[Entries for locating text and elements]
++++++++++++++++++++
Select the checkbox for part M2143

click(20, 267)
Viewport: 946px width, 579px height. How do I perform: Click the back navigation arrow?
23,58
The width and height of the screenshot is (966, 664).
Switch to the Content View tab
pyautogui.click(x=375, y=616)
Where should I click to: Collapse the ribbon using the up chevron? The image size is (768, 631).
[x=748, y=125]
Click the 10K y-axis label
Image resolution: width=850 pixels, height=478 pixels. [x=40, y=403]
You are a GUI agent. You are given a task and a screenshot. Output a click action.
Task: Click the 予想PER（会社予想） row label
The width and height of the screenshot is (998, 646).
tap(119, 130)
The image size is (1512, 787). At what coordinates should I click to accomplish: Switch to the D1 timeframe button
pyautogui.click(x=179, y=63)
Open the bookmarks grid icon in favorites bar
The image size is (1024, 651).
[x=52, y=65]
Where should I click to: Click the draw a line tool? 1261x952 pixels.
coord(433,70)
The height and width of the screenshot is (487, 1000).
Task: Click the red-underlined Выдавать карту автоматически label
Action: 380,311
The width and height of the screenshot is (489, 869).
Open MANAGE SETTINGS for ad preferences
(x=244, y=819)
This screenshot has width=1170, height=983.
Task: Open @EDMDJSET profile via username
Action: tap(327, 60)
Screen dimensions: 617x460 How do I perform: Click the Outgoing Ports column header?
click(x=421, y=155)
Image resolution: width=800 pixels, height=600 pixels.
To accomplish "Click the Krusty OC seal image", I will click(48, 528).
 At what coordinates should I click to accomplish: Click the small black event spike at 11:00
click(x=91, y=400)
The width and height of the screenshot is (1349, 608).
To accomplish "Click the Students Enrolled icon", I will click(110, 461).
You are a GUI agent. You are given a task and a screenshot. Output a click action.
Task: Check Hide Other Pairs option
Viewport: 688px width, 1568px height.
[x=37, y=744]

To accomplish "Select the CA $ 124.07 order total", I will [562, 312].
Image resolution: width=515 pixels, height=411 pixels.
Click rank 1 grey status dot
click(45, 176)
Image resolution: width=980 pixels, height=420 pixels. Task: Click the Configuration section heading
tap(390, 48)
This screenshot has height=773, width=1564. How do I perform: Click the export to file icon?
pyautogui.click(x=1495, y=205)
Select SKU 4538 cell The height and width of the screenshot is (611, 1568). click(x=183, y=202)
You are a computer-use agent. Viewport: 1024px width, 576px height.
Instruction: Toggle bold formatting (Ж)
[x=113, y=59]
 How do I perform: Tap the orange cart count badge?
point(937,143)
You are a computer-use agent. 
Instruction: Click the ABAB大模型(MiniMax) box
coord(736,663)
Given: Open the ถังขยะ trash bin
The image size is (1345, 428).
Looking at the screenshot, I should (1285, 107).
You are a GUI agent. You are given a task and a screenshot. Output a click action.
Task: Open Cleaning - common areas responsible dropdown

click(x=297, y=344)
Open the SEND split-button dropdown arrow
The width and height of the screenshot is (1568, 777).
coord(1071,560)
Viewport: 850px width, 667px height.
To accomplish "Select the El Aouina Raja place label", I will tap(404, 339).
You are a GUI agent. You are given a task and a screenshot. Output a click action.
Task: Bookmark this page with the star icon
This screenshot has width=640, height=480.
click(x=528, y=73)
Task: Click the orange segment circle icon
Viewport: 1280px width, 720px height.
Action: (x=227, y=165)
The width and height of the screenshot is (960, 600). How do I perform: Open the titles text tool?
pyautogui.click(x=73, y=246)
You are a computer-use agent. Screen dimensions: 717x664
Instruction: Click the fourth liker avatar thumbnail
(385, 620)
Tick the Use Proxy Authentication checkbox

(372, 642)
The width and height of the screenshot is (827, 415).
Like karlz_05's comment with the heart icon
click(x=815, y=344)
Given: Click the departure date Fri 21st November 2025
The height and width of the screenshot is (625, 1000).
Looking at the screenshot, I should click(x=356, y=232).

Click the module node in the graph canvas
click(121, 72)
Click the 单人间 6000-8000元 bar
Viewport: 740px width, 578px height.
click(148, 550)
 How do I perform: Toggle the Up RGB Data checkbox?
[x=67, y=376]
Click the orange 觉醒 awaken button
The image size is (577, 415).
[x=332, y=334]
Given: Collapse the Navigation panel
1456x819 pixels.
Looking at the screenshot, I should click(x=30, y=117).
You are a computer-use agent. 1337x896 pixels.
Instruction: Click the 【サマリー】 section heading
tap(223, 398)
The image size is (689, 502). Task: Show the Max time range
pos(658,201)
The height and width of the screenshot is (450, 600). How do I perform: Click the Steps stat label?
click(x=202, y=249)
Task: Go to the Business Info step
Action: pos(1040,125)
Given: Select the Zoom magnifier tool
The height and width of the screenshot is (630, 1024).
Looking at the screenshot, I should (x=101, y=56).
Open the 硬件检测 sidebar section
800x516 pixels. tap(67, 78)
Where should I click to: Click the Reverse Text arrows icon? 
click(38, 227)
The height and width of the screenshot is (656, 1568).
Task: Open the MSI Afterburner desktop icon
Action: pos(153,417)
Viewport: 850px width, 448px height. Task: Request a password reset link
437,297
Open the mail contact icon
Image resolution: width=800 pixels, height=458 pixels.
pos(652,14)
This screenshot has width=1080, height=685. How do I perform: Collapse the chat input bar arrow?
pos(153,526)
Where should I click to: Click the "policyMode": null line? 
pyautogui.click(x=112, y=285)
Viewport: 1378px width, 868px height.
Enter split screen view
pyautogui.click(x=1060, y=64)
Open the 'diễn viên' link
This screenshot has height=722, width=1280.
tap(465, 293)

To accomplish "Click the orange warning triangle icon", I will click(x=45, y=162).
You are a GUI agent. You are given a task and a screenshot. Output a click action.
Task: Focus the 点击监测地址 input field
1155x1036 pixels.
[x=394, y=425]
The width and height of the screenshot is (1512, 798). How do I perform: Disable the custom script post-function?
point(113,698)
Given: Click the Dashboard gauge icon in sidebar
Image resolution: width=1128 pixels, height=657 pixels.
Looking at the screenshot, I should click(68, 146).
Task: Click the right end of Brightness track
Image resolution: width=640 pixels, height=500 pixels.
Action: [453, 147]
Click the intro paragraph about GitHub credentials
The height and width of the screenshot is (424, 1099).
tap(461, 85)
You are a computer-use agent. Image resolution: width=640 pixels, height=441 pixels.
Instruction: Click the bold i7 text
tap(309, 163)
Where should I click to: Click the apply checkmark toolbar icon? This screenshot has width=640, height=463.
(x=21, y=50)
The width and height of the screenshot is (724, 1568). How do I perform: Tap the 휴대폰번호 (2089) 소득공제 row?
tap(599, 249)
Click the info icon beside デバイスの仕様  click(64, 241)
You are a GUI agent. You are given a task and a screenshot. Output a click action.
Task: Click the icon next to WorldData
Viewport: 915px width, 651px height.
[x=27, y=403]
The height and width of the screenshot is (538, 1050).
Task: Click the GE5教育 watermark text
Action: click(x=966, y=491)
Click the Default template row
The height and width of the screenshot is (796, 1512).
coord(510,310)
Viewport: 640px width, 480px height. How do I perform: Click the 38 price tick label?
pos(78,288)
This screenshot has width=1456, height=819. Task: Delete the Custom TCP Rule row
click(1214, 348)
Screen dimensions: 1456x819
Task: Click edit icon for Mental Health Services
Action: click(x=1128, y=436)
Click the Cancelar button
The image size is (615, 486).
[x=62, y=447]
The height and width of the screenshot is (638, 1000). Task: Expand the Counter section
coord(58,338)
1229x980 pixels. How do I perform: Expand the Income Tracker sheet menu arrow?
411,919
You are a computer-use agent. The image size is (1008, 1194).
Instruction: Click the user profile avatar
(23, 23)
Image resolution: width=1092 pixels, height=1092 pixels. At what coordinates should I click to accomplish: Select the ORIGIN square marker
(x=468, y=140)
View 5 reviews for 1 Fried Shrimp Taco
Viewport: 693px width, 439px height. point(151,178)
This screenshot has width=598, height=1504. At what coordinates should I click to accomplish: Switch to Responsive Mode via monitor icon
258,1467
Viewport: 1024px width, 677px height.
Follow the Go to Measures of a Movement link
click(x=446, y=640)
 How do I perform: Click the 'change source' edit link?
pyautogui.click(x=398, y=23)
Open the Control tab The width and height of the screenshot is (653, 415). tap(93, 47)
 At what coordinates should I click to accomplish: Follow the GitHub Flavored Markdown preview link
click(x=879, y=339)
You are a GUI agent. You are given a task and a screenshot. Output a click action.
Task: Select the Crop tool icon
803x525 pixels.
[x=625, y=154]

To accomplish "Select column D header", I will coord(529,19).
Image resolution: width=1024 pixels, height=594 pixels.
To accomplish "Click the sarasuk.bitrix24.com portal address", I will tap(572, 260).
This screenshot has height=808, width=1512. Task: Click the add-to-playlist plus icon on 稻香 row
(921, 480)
++++++++++++++++++++
*WHAT YOU SHOULD DO:* Rewrite the lines of the records from the one containing "This screenshot has width=598, height=1504." through the one containing "will tap(572, 260).", inclusive, substituting "Visit" for "Follow" and leaving everything else unchanged.

*WRITTEN RESPONSE:*
This screenshot has width=598, height=1504. At what coordinates should I click to accomplish: Switch to Responsive Mode via monitor icon
258,1467
Viewport: 1024px width, 677px height.
Visit the Go to Measures of a Movement link
click(x=446, y=640)
 How do I perform: Click the 'change source' edit link?
pyautogui.click(x=398, y=23)
Open the Control tab The width and height of the screenshot is (653, 415). tap(93, 47)
 At what coordinates should I click to accomplish: Visit the GitHub Flavored Markdown preview link
click(x=879, y=339)
You are a GUI agent. You are given a task and a screenshot. Output a click action.
Task: Select the Crop tool icon
803x525 pixels.
[x=625, y=154]

To accomplish "Select column D header", I will coord(529,19).
Image resolution: width=1024 pixels, height=594 pixels.
To accomplish "Click the sarasuk.bitrix24.com portal address", I will tap(572, 260).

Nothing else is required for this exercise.